** Extracted text follows **

Running a local LLM on a Jetson Orin Nano

Why run an LLM locally?
Running a Large Language Model on your own hardware gives you full control over your data, zero API costs, and the ability to use AI offline. The Nvidia Jetson Orin Nano is a compact yet powerful device perfect for this use case.
What you’ll need:
- Nvidia Jetson Orin Nano (8GB RAM recommended)
- MicroSD card (64GB+) or NVMe SSD
- Power supply (5V 4A or higher)
- Internet connection for initial setup
Setup
Ollama is the easiest way to run LLMs locally. It handles model downloads, quantization, and provides a simple API.
Install Ollama with this command:
curl -fsSL https://ollama.com/install.sh | sh
Verify the installation:
ollama --version
Configure for Jetson’s hardware:
The Jetson Orin Nano has limited VRAM (~4GB shared with system). To avoid memory errors, configure Ollama to run on CPU:
sudo systemctl edit ollama
Add the following:
[Service]
Environment="OLLAMA_NUM_GPU=0"

** End of Extracted text **

■ Exercise directions:
Answer these questions from the Jetson Orin Nano guide:
(a) What power supply does the list of needed items call for?
(b) What command does the guide give to verify the Ollama installation?
(c) What environment setting is added so that Ollama runs on CPU?

** Given information follows **

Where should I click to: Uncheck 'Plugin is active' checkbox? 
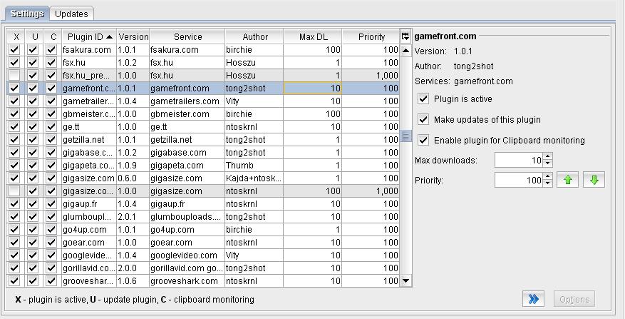(x=423, y=99)
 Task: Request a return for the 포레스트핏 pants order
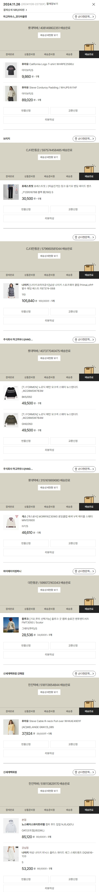click(26, 209)
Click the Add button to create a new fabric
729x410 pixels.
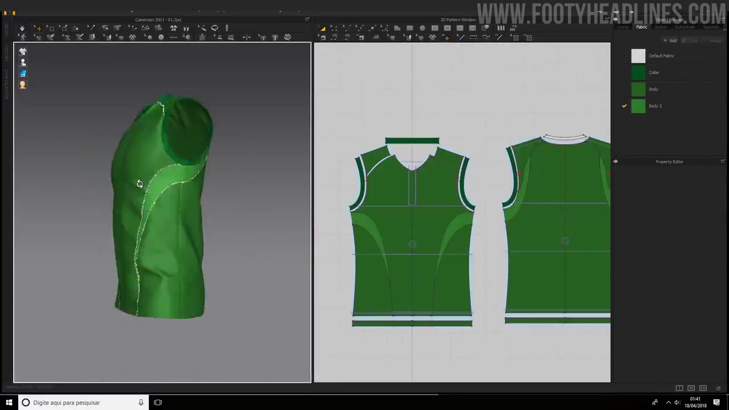point(671,40)
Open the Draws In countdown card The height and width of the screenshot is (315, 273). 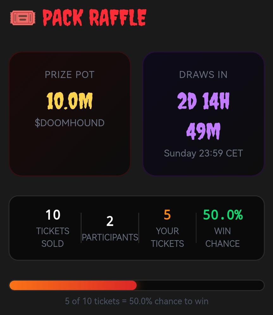(x=203, y=114)
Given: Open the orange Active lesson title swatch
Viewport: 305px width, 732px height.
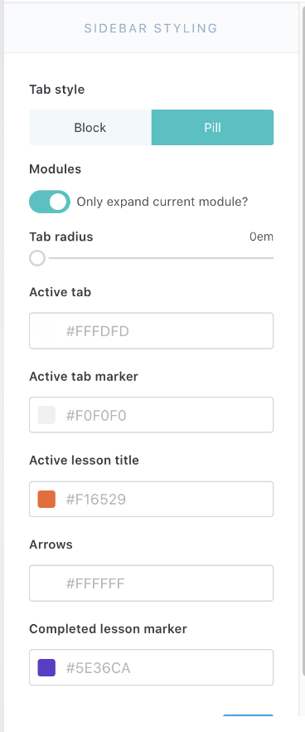Looking at the screenshot, I should (46, 499).
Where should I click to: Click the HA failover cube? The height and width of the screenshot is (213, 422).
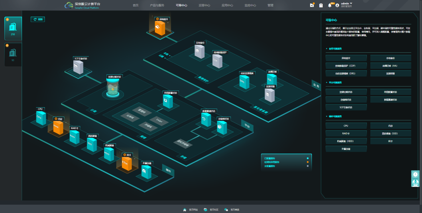click(271, 79)
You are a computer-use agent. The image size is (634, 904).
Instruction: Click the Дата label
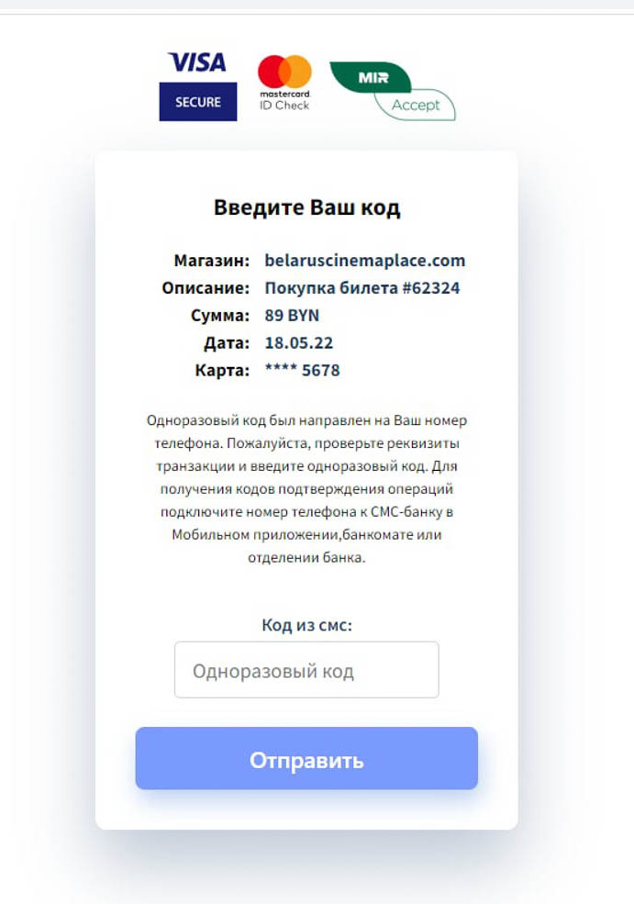click(227, 343)
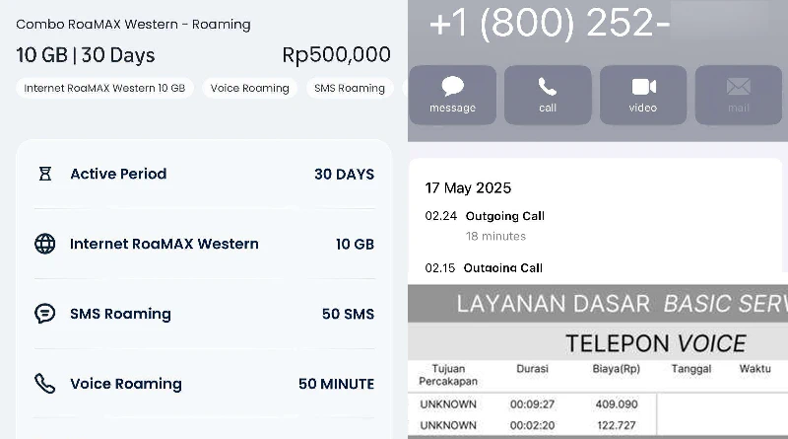Click the Voice Roaming handset icon
Screen dimensions: 788x439
[x=44, y=384]
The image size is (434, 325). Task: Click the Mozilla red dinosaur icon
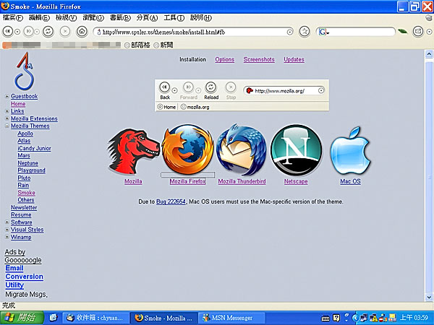(133, 150)
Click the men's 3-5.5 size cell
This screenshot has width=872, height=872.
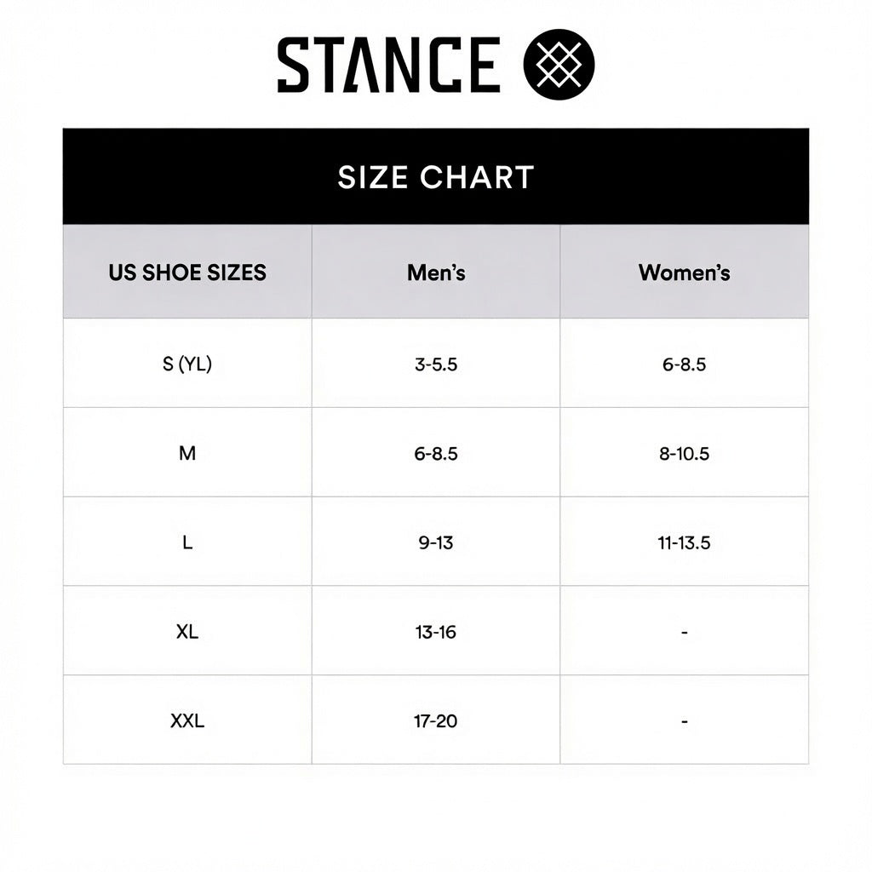436,364
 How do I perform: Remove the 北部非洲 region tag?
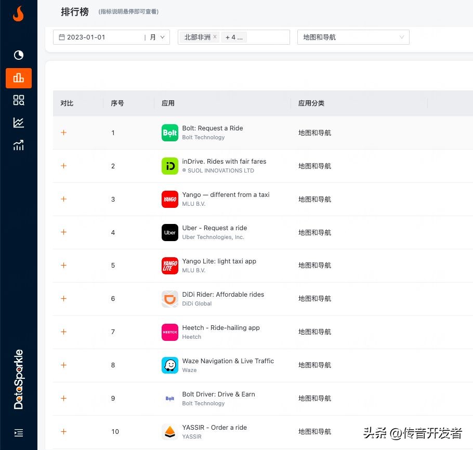tap(215, 37)
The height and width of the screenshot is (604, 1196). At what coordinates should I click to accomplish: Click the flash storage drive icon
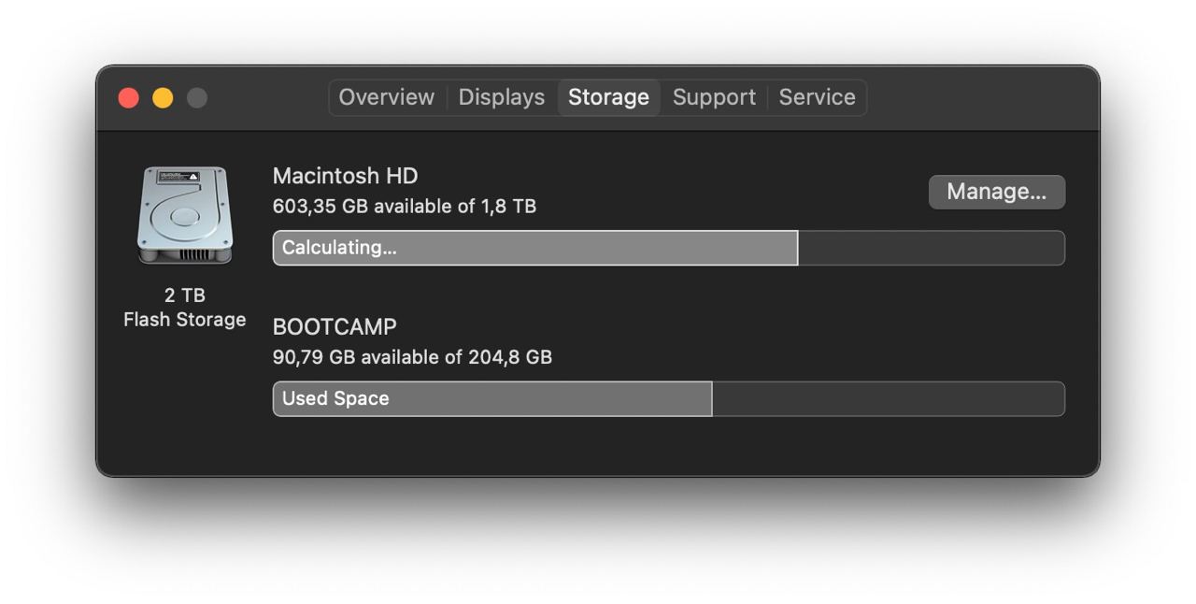pyautogui.click(x=185, y=214)
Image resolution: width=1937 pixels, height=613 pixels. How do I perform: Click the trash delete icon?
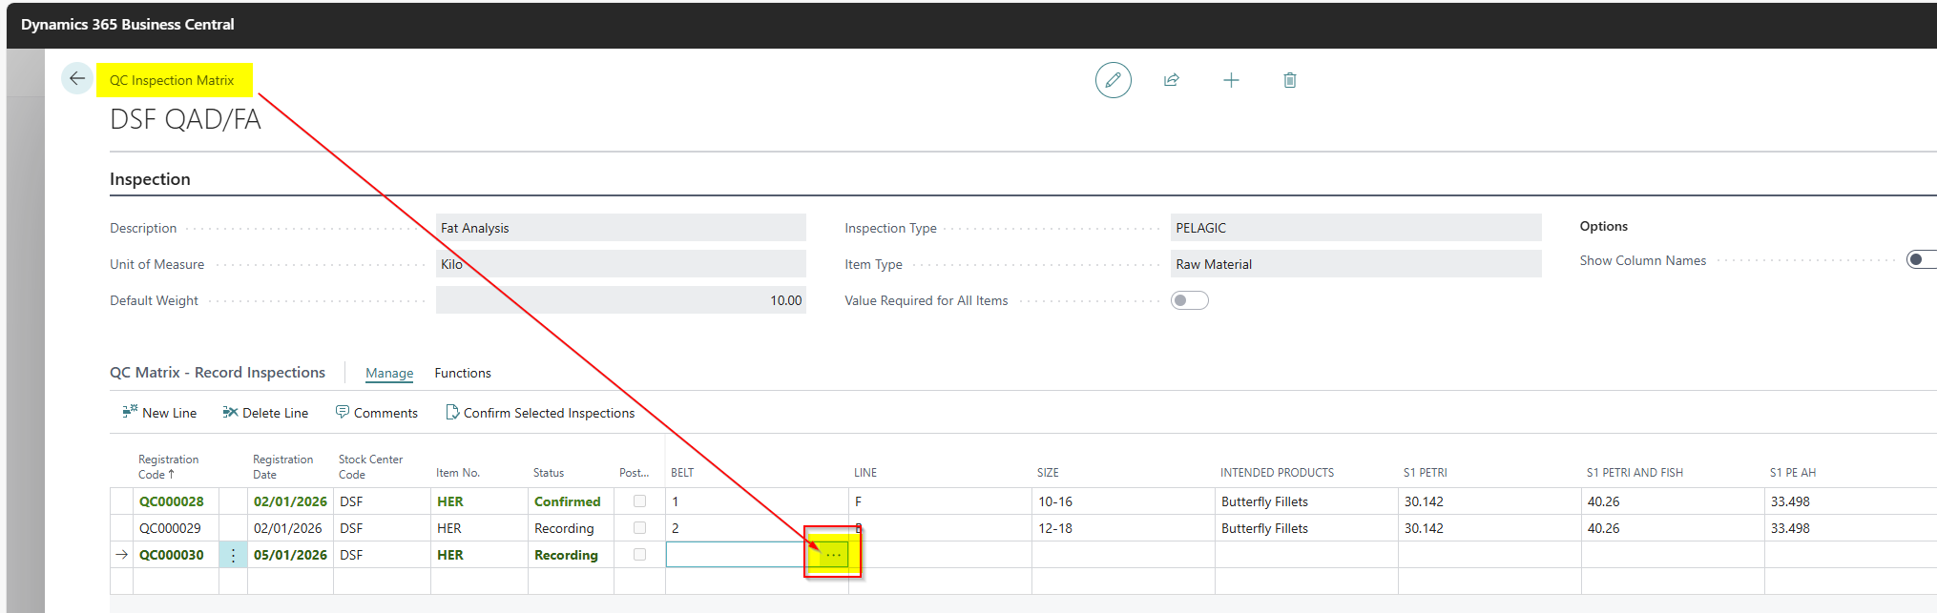1289,80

** End of Given information **

■ Answer box:
(a) 5V 4A or higher
(b) ollama --version
(c) OLLAMA_NUM_GPU=0